The founders 2
1
Helga and Poptart are in Antarctica they were supposed to be in Kentucky.
H: Poptart why are we at Antarctica.
P: I knew we shouldn't have taken directions from Bugs Bunny.
H: it's like the freezer (disappears).
P: HELGA! GET YOUR ASS BACK HERE NOW!
3 hours later Poptart is dying of hyperthermia
P: Helga….please take me home.
Helga appears
H: that's all you had to say let's go home.
P; son of a….
They disappear
2
At Fartknockers Ravenclaw is planning an escape plan. She has been at Fartknockers for five years. Grabbing a megaphone she address the old people most of who are asleep.
R: attention old farts.
The old people remain asleep.
R: ATTENTION PAY ATTENTION
Nothing changes
R: Oh for god's sake.
Ravenclaw walks out the front door which has been open the entire time.
3
Godric Gryffindor is sleeping. … what nothing bad happens here? Maybe I should add giant robots.

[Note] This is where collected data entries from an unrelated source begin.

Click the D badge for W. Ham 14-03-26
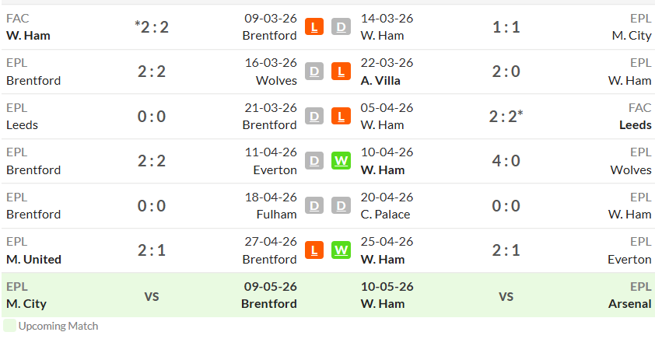This screenshot has width=655, height=339. click(341, 26)
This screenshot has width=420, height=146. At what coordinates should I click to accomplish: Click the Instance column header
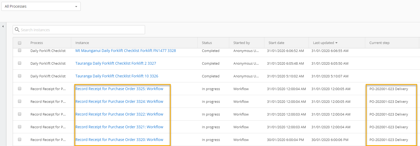(82, 43)
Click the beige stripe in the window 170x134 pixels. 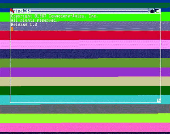pyautogui.click(x=85, y=81)
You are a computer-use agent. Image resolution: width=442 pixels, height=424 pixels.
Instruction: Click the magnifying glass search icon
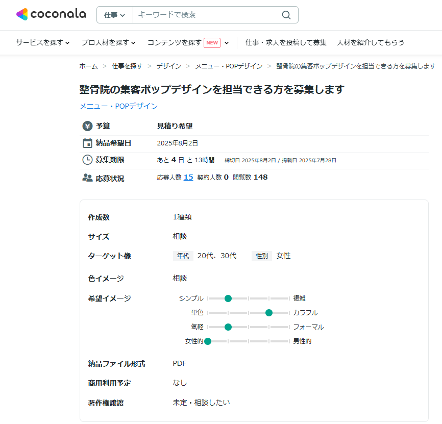pyautogui.click(x=286, y=15)

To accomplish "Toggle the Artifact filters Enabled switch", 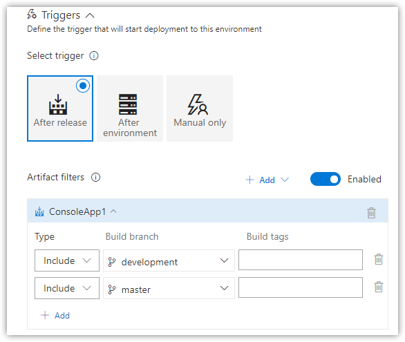I will point(326,179).
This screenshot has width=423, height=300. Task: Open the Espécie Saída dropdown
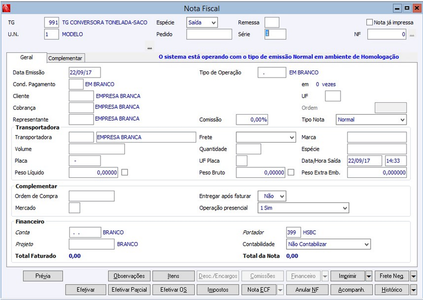202,23
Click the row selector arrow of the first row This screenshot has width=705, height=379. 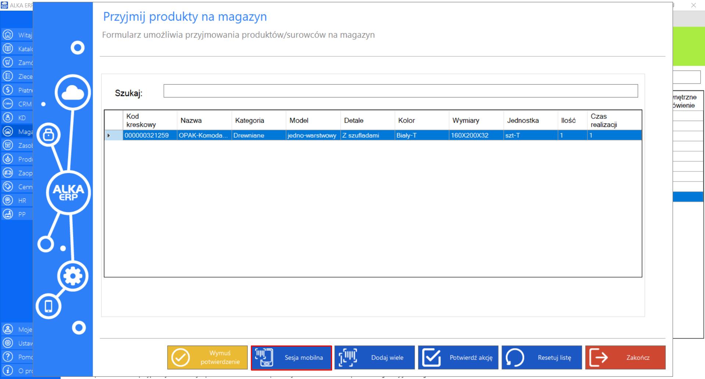(x=109, y=135)
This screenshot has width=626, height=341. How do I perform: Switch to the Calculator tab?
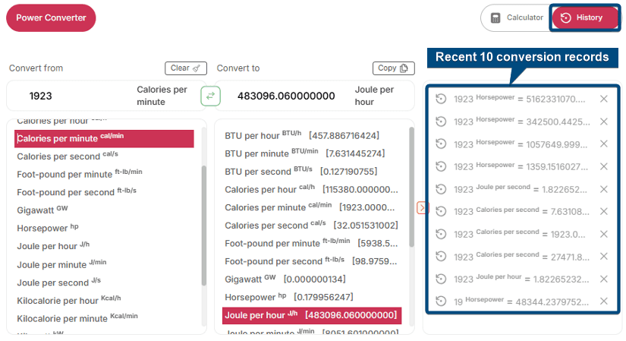pos(517,18)
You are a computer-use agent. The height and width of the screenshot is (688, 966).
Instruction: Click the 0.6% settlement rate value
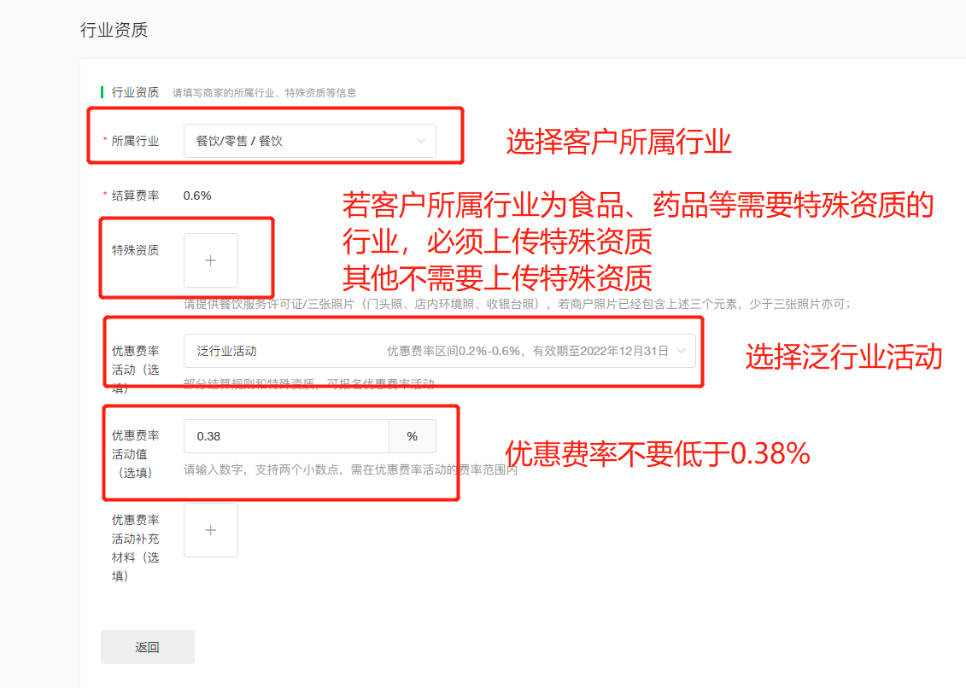tap(197, 195)
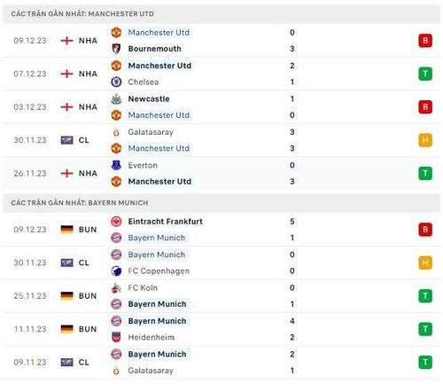Click red B badge for Bournemouth match
443x384 pixels.
(425, 41)
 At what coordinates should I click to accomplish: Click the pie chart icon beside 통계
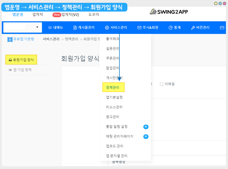[x=170, y=28]
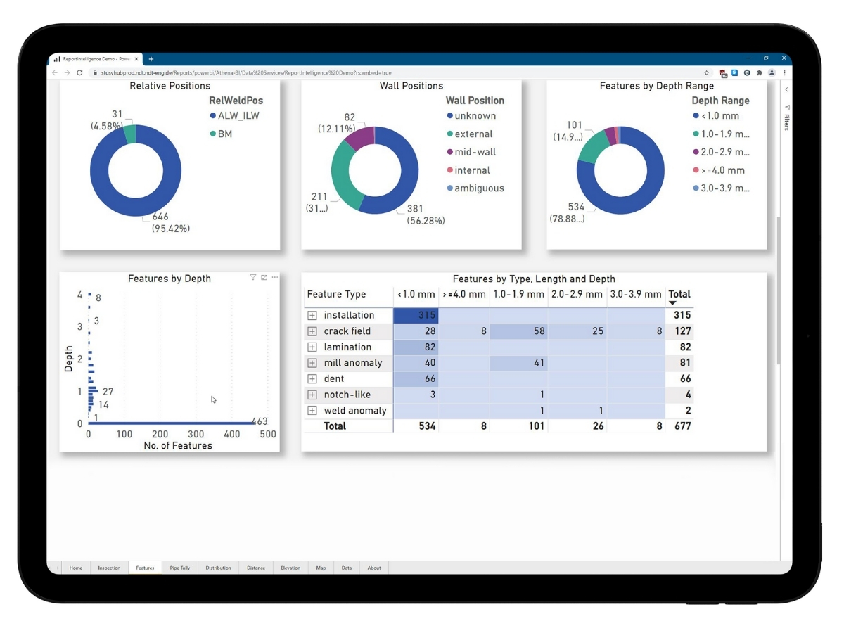Click the browser profile avatar icon
Screen dimensions: 844x633
tap(772, 72)
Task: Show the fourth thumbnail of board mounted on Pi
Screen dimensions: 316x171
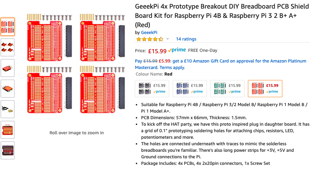Action: 8,89
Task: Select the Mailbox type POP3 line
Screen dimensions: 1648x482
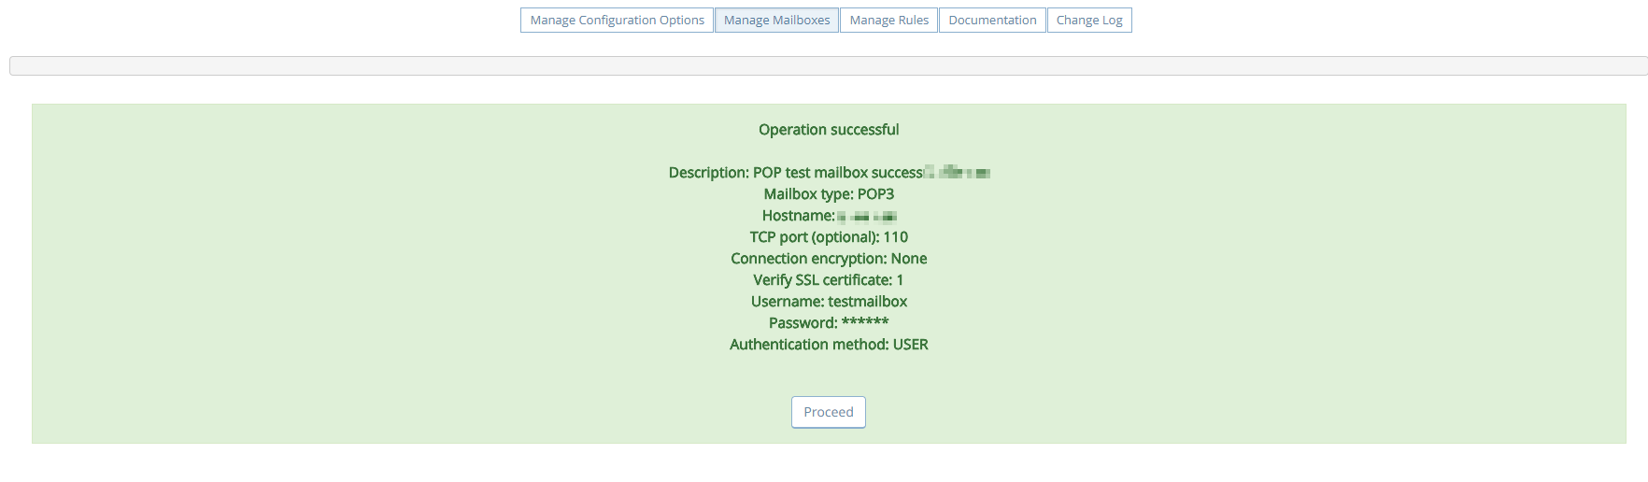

G: Bah I should check on the others.
Then Sephiroth bursts in looking pissed.
S: I am here to kill you Cloud. Cloud did you do something with your hair?
G: Wrong person and wrong series.
S: oh…um bye. (Leaves)
Godric Gryffindor leaves on a magic unicorn not named Poptart.
5
Helga Ravenclaw and Godric are about to storm Hogwarts
H: Lets it.
R: Yes I agree LETS KICK SOME ASS.
G: CHARGE.
Three Hogwarts students attempt but fail.
R: we did it.
H: Cakes for all.
G: IN YOUR FACE BUTMUCHERS.
All the Death Eaters were in the Great Hall so they didn't put up a fight
R: Their all dead.
G: Yeah only because you killed them all.
H: I love everyone.
G: who cares?
6
Everything is back to normal a famous author is writing a series of books on three Hogwarts students.
R: Helga I hate you Avada Kedavra.
Kills Helga.
The end…..for now.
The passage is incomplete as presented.